It is a great time to be an animation fan! There are multiple challenging mature series that have premiered online in the past month alone!

So many new series, in fact, that keeping up with all of them would damn-near be a full time job. There are at least four other animated series I have yet to touch on other than maybe a cursory overview.

Note to streaming services – spread out your series premieres. I’m looking at you Netflix! Spreading out the premieres over the year will allow critics proper time to screen and publish reviews and give the audiences (who are busy with life and jobs) time to find and watch them.

As for the series Pluto, I am watching one episode a day. I am savoring the series, giving myself time to think about it and process the storytelling. Having watched more than half of the series certain aspects of the show has become clear and that is where this write-up begins.

NOTE: To get a quick overviews and synopsis of Pluto go here.

 

PLUTO

 

The Pluto Anime is a thoughtful, wildly entertaining, and properly mature translation of the classic manga.

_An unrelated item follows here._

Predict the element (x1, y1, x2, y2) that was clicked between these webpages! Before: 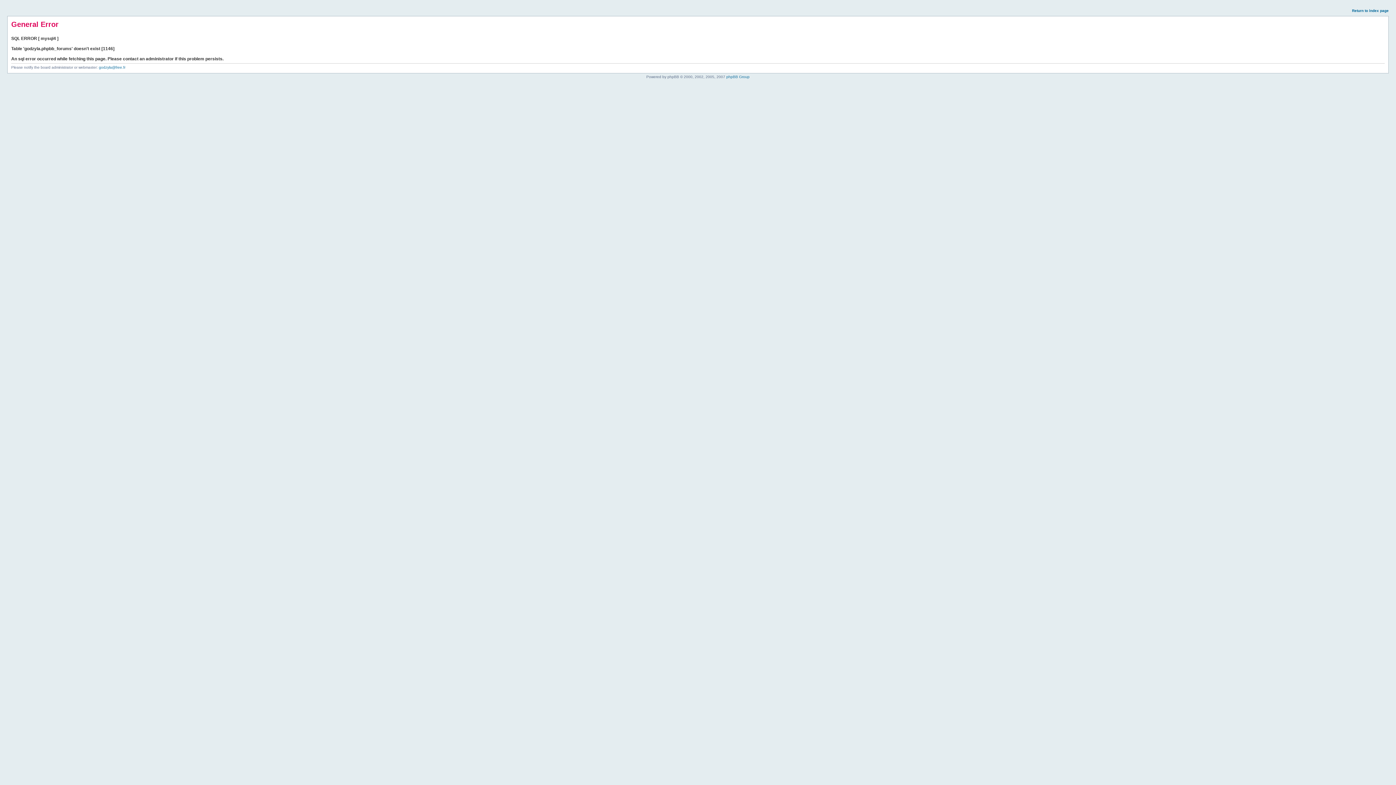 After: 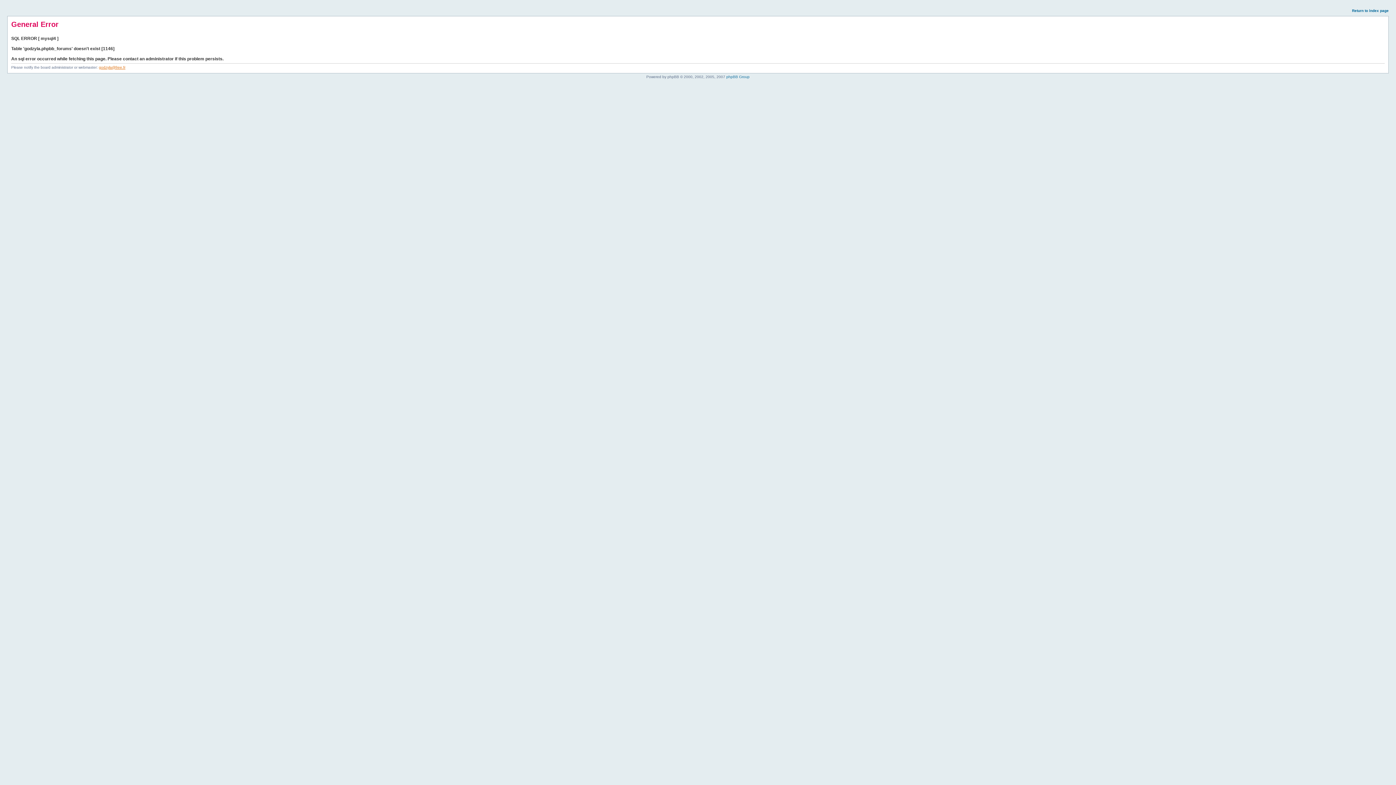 Action: bbox: (98, 65, 125, 69) label: godzyla@free.frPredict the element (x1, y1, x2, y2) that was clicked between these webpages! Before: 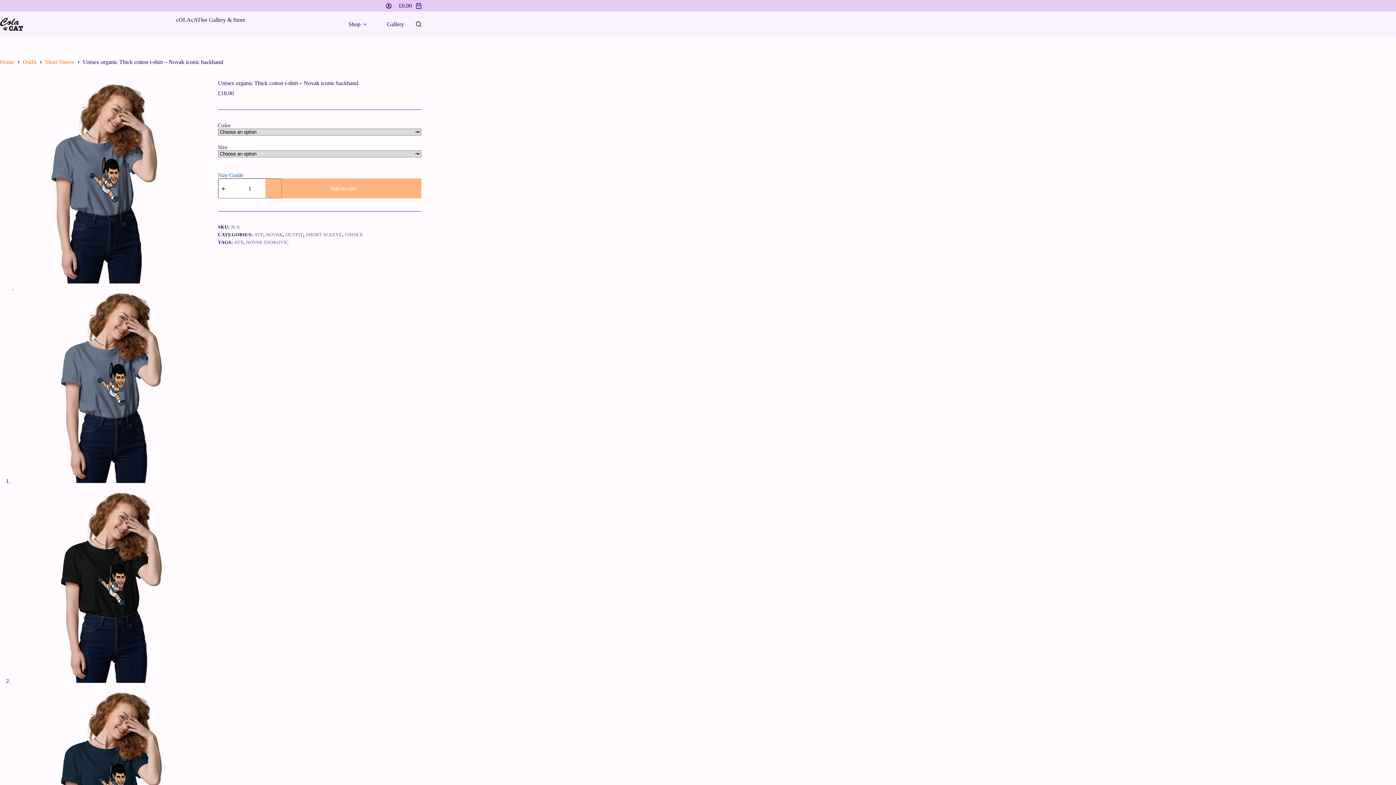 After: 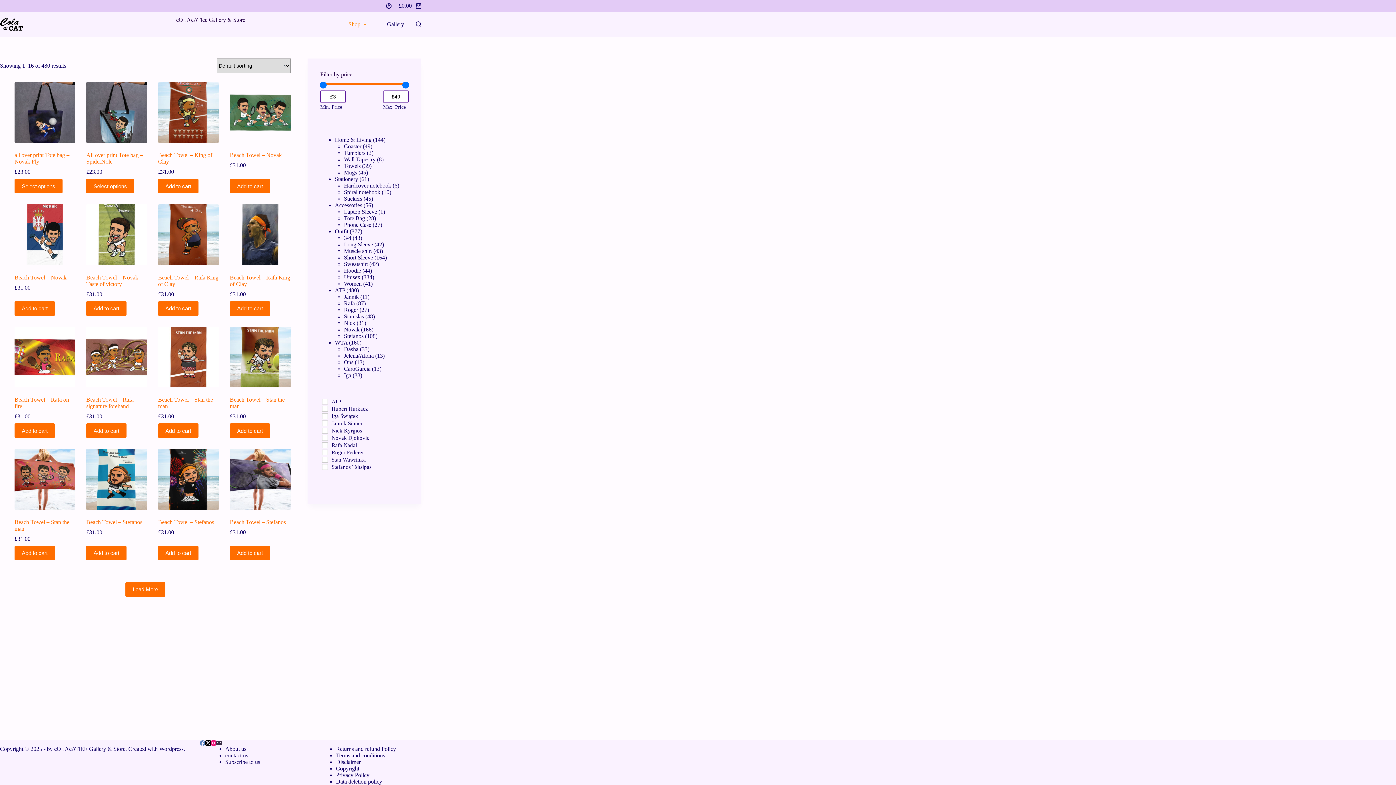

Naoki Urasawa, the creator  of the Pluto manga, isn’t just a great comics creator. He is a creator that knows the history of his chosen art.

The same can be said of the anime director for Pluto, Toshio Kawaguchi. He has a long career working in the Japanese animation industry going all the way back to the Akira feature film but in searching his IMDB page, it appears Pluto is his directorial debut. A shock that the powers that be would choose an untested talent to take on such an important highly acclaimed project. The pressure to succeed must have been intense. And succeed he did! How he achieved it was to not get in the way of the manga and just bring the pages and panels forward into the anime to carry the flow of the story and tell the tale.

Another aspect to the show is to take various animation styles representing different ages of anime and use them within the series. In the opening of Episode one  the characters barely move. Our main protagonist Detective Gesicht walks slowly – one step at a time. The foley work highlights each footstep clopping across the hard kitchen flooring. It feels like a throwback to very old 20th century styled anime. The pace is almost enough to scare a viewer away.

But fear not, it soon becomes apparent the opening is intentional. The story picks up and carries the viewer deftly into the heart of this new world and new telling of Astro Boy, in a massive science fiction story at the level of William Gibson or Neil Stephenson.

Be aware, Pluto is not an action series, it is a science fiction mystery. And a great one at that. Koshio Kawaguchi tells us with one artistic touch after another that he knows his subject matter inside and out.

When Atom first confronts the robot killer that drives the mystery, his movement becomes looser, a little jagged. One of the most notable reference points to this sudden shift in Atom’s animation style is that of Tarantino’s Kill Bill. The animation in Kill Bill, specifically in the fight scene showing O-Ren Ishii’s family being murdered, is wild and fluid – likely it is fully 24 fps with the art style being loose and sketchy – very edgy for animation, almost unheard of in anime.

From one episode to another, one scene after another – the styling, pace, camera work, and animation of the characters – all shift up and down the phases of anime animation when the story demands it. It is an impressive achievement that makes the Pluto anime as much a classic as the manga before it.

The entirety of the series feels extremely well thought out with every aspect of the series working in unison as a complex whole, all designed to tease out the macguffin at the heart of the story.

Pluto is wildly entertaining, whip smart in its execution, and shockingly creative in how it tells its story. Pluto is a sci-fi mystery that demands to be revisited many times over.